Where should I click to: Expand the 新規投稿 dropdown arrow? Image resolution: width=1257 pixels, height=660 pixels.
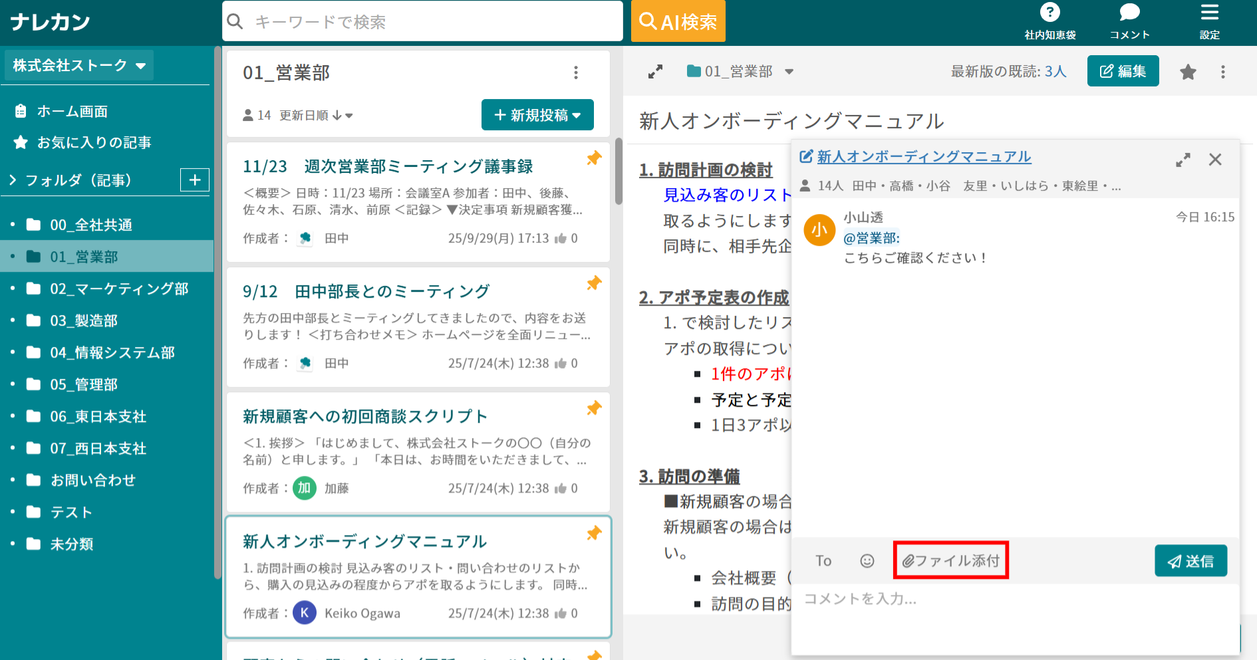pyautogui.click(x=578, y=114)
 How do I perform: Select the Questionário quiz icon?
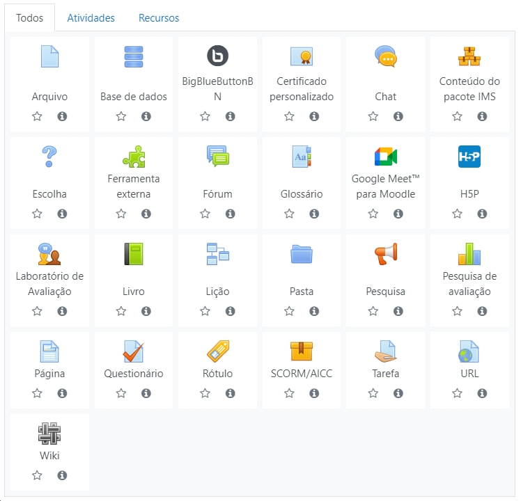(133, 351)
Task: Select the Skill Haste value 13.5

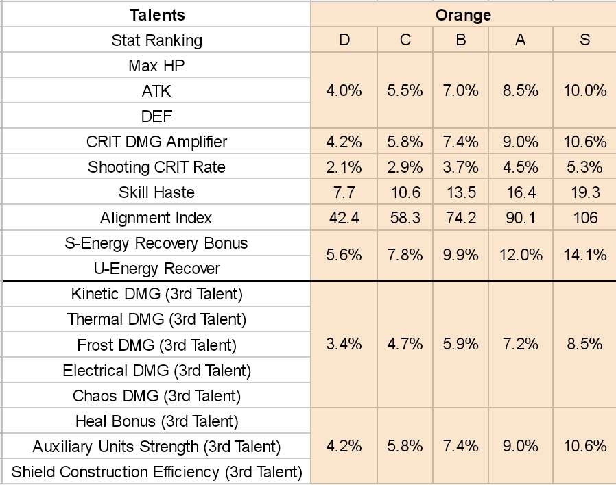Action: tap(460, 192)
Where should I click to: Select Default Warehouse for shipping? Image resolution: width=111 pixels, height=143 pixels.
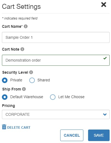tap(5, 97)
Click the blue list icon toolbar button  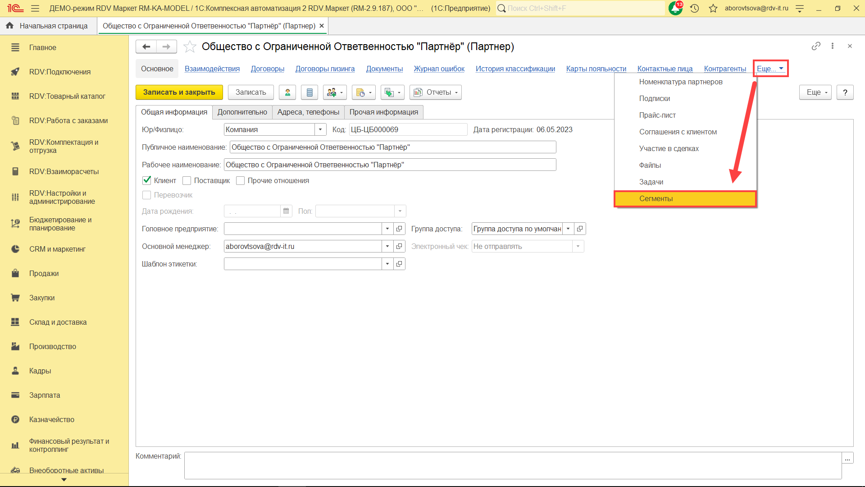(x=310, y=92)
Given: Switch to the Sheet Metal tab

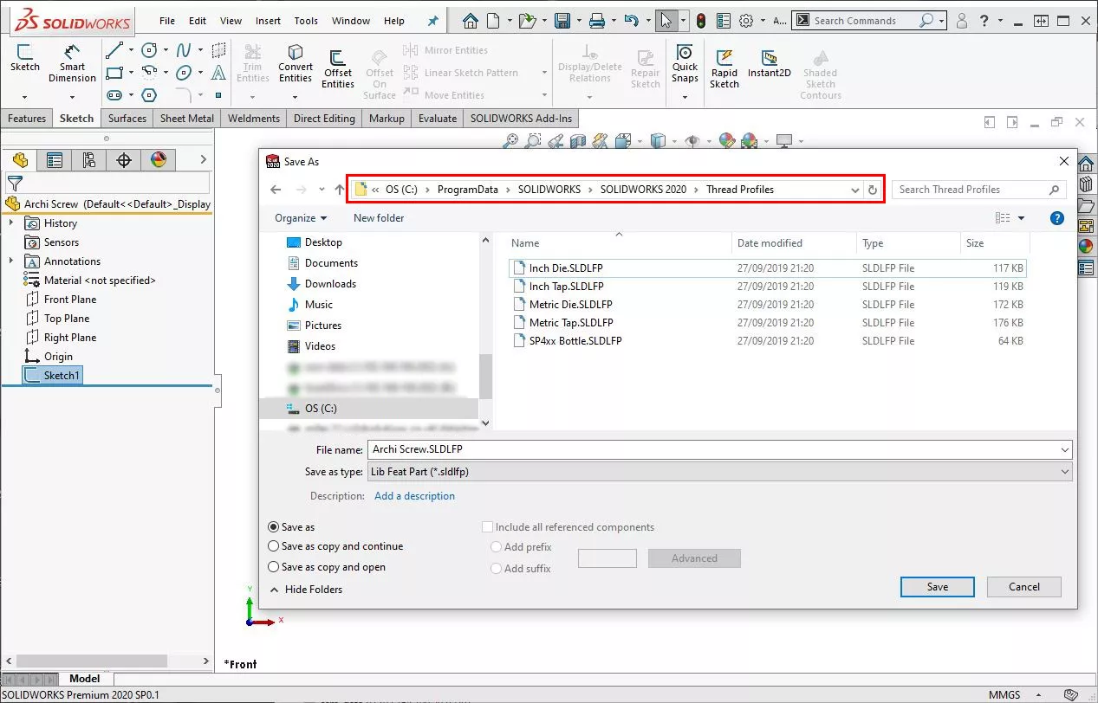Looking at the screenshot, I should (186, 119).
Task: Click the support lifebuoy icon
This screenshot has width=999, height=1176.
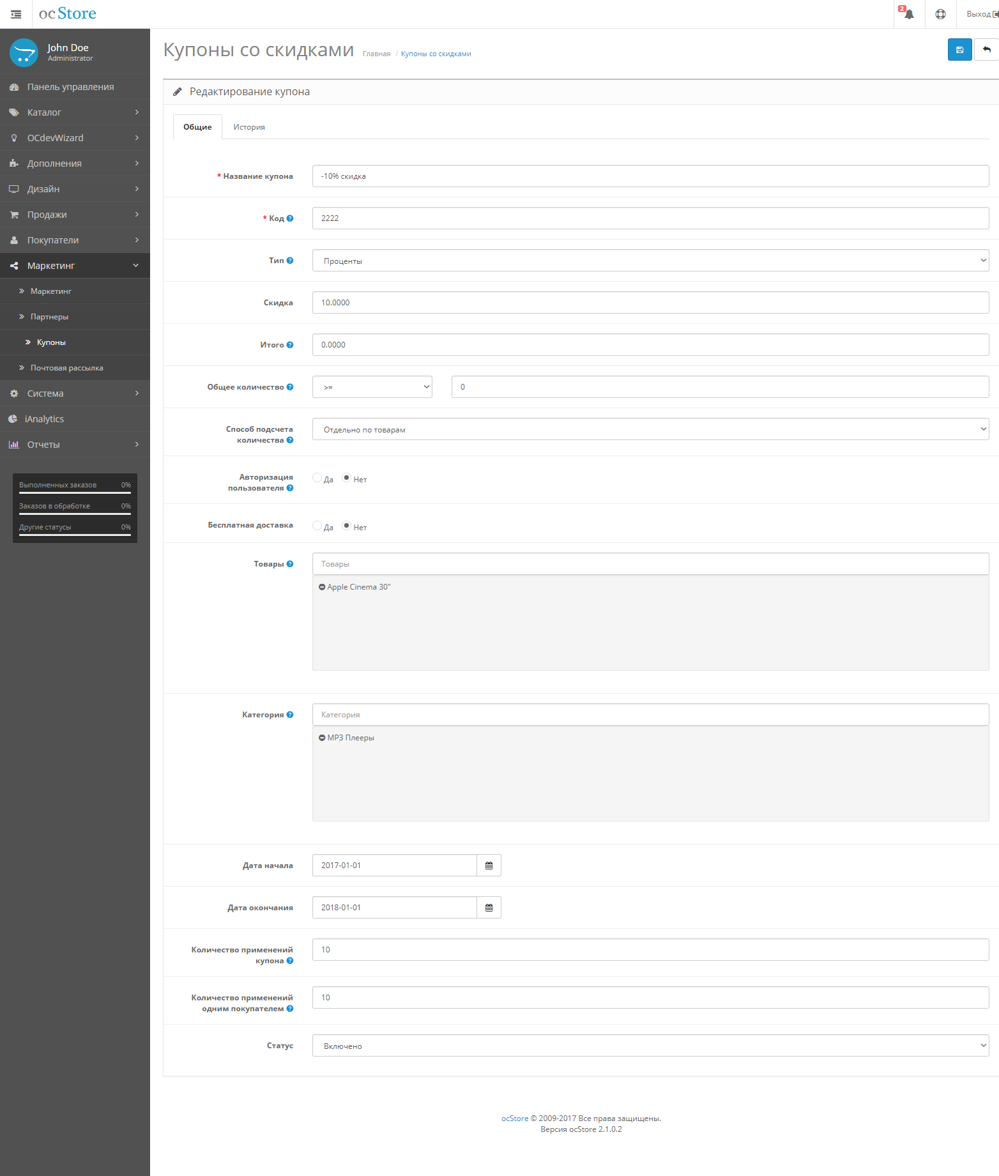Action: coord(940,14)
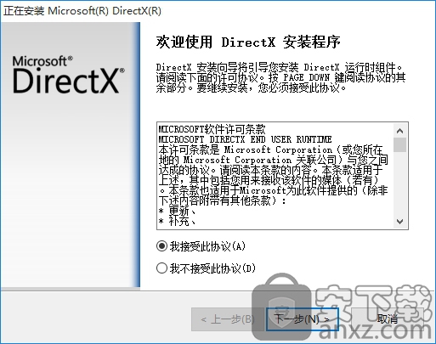Click the anxz.com watermark text
Screen dimensions: 436x344
tap(376, 331)
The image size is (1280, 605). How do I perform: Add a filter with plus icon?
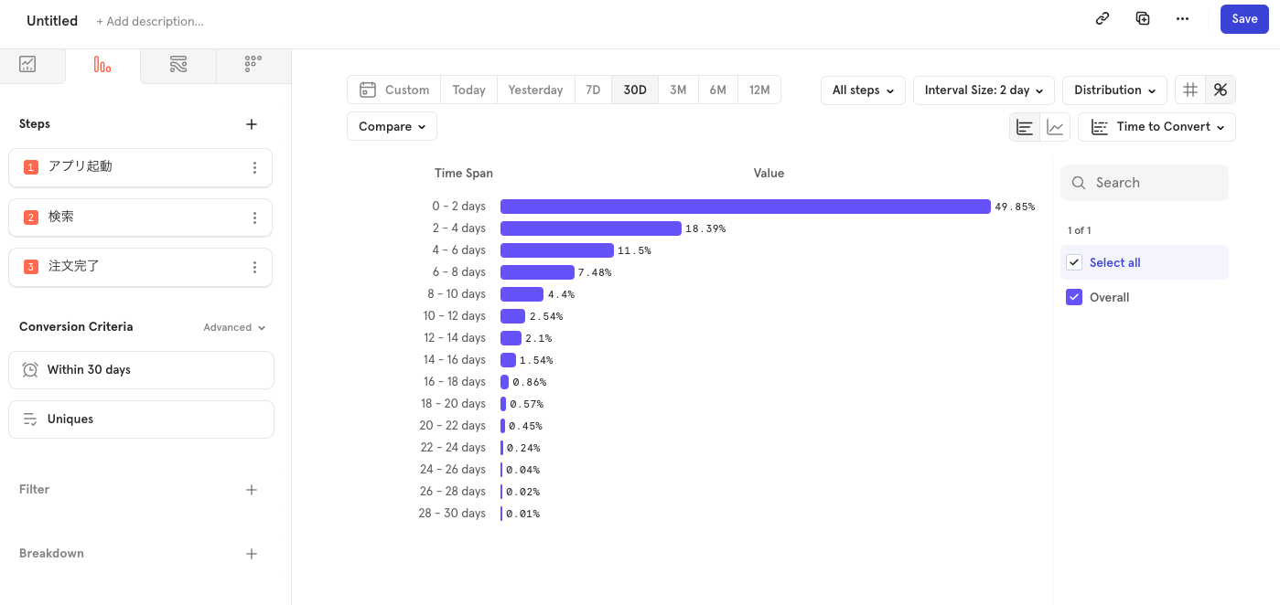coord(252,490)
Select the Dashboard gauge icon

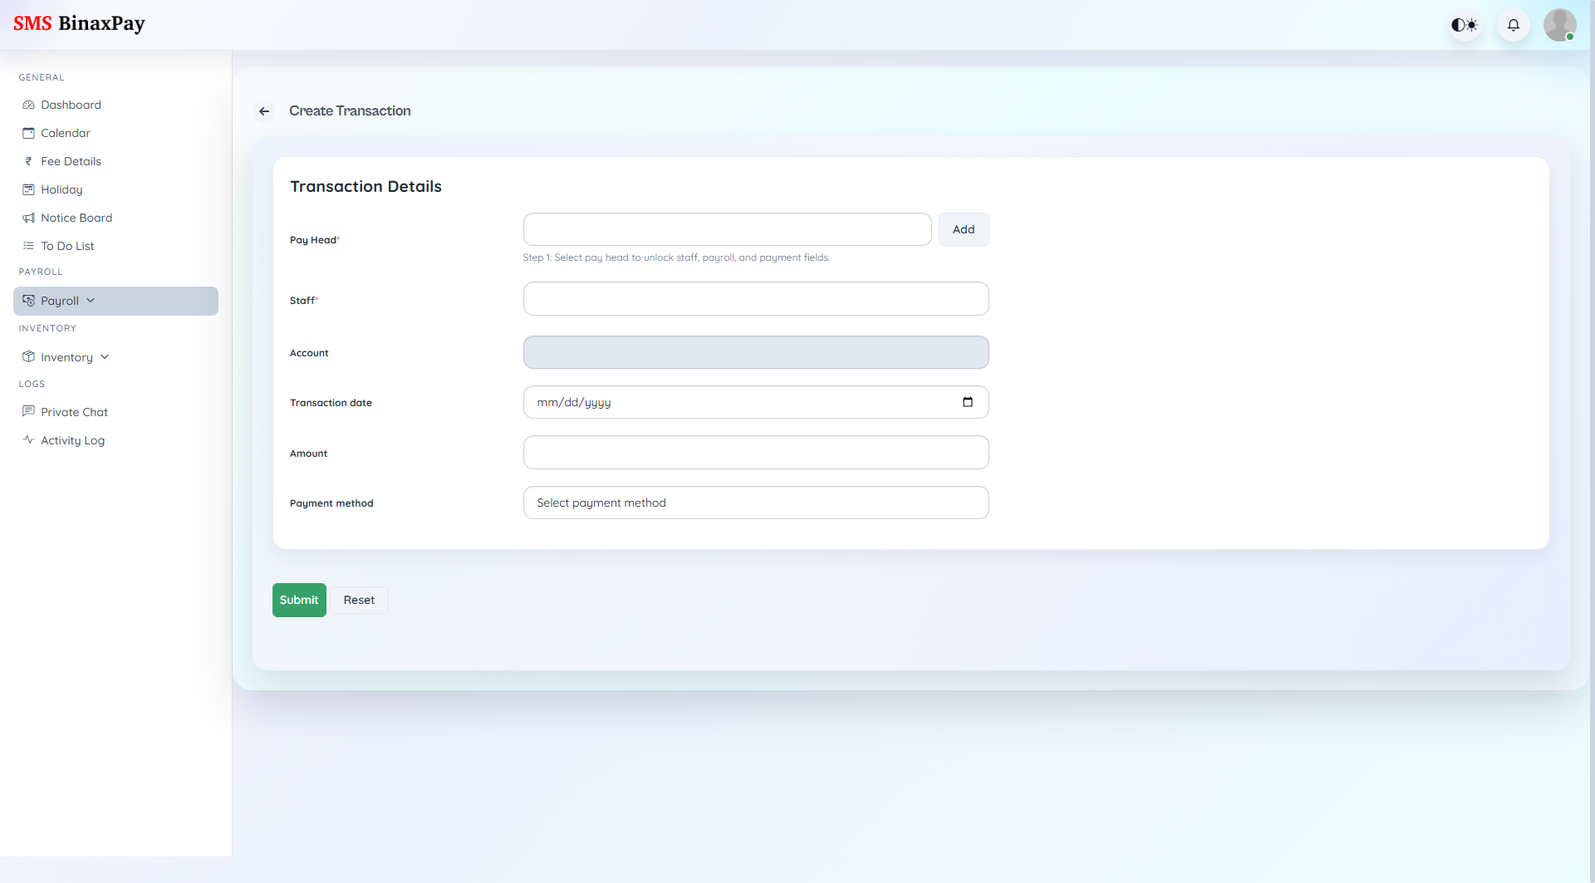(x=28, y=105)
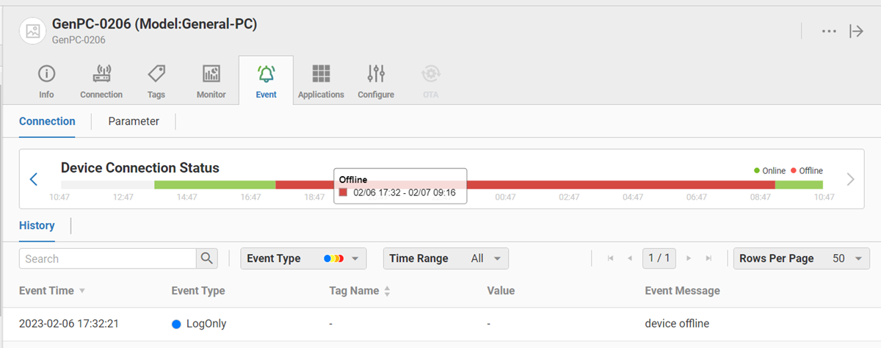Screen dimensions: 881x348
Task: Select the History tab
Action: (x=37, y=225)
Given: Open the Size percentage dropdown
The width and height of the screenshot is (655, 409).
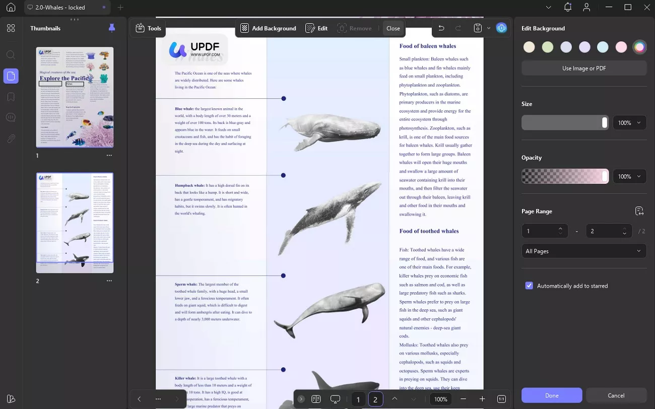Looking at the screenshot, I should pyautogui.click(x=629, y=122).
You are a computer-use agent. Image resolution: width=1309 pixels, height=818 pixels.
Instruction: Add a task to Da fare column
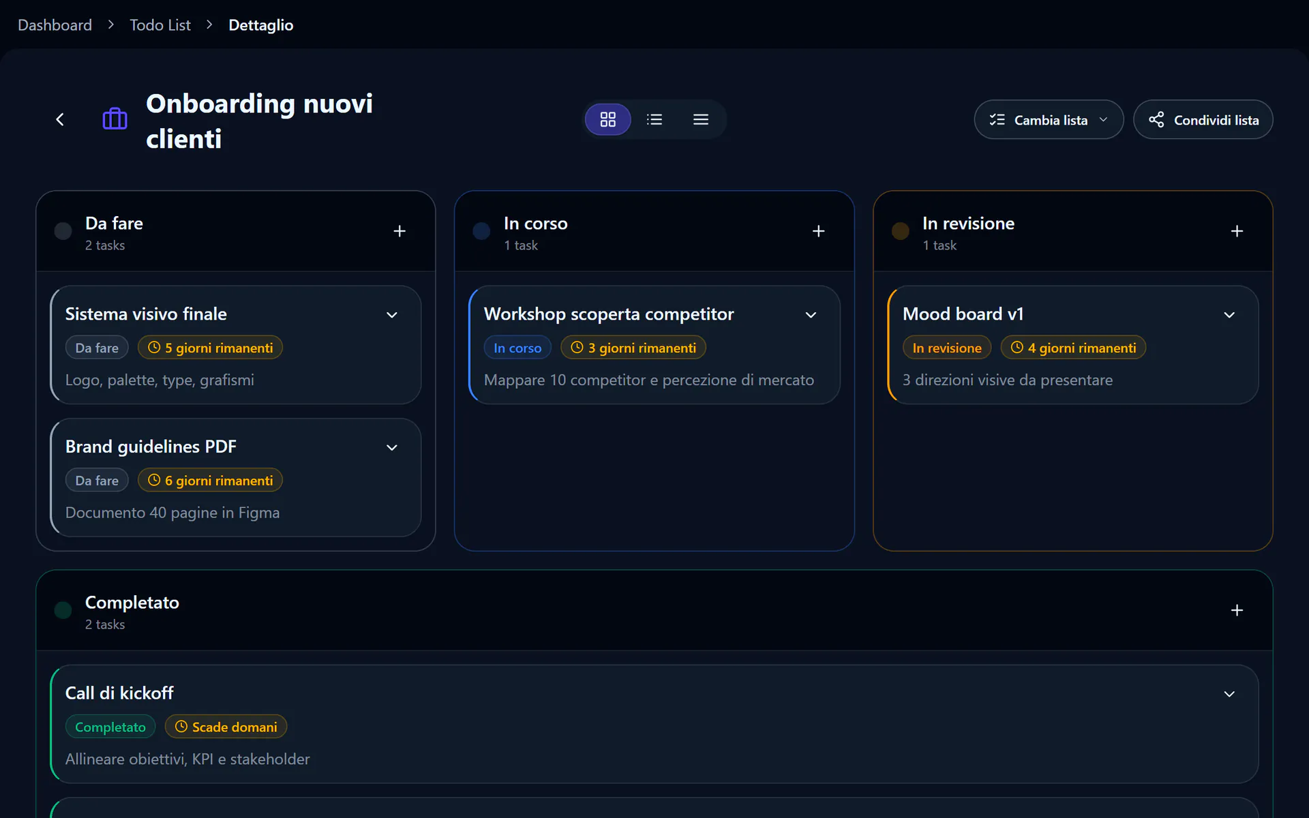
════════════════
What the task requires
Please render the data as a JSON list of strings, one per line and skipping blank lines, starting with the line containing "Given: Switch to the Sheet Metal tab" and going on through the line containing "should pyautogui.click(x=629, y=122).", both included. Leave the pictures out.

Full response
[
  "Given: Switch to the Sheet Metal tab",
  "Looking at the screenshot, I should (186, 119).",
  "Task: Click the support lifebuoy icon",
  "This screenshot has width=999, height=1176.",
  "Action: coord(940,14)",
  "Click the anxz.com watermark text",
  "Screen dimensions: 436x344",
  "tap(376, 331)",
  "The image size is (1280, 605). How do I perform: Add a filter with plus icon?",
  "coord(252,490)",
  "Select the Dashboard gauge icon",
  "(x=28, y=105)",
  "Screen dimensions: 881x348",
  "Task: Select the History tab",
  "Action: (x=37, y=225)",
  "Given: Open the Size percentage dropdown",
  "The width and height of the screenshot is (655, 409).",
  "Looking at the screenshot, I should pyautogui.click(x=629, y=122)."
]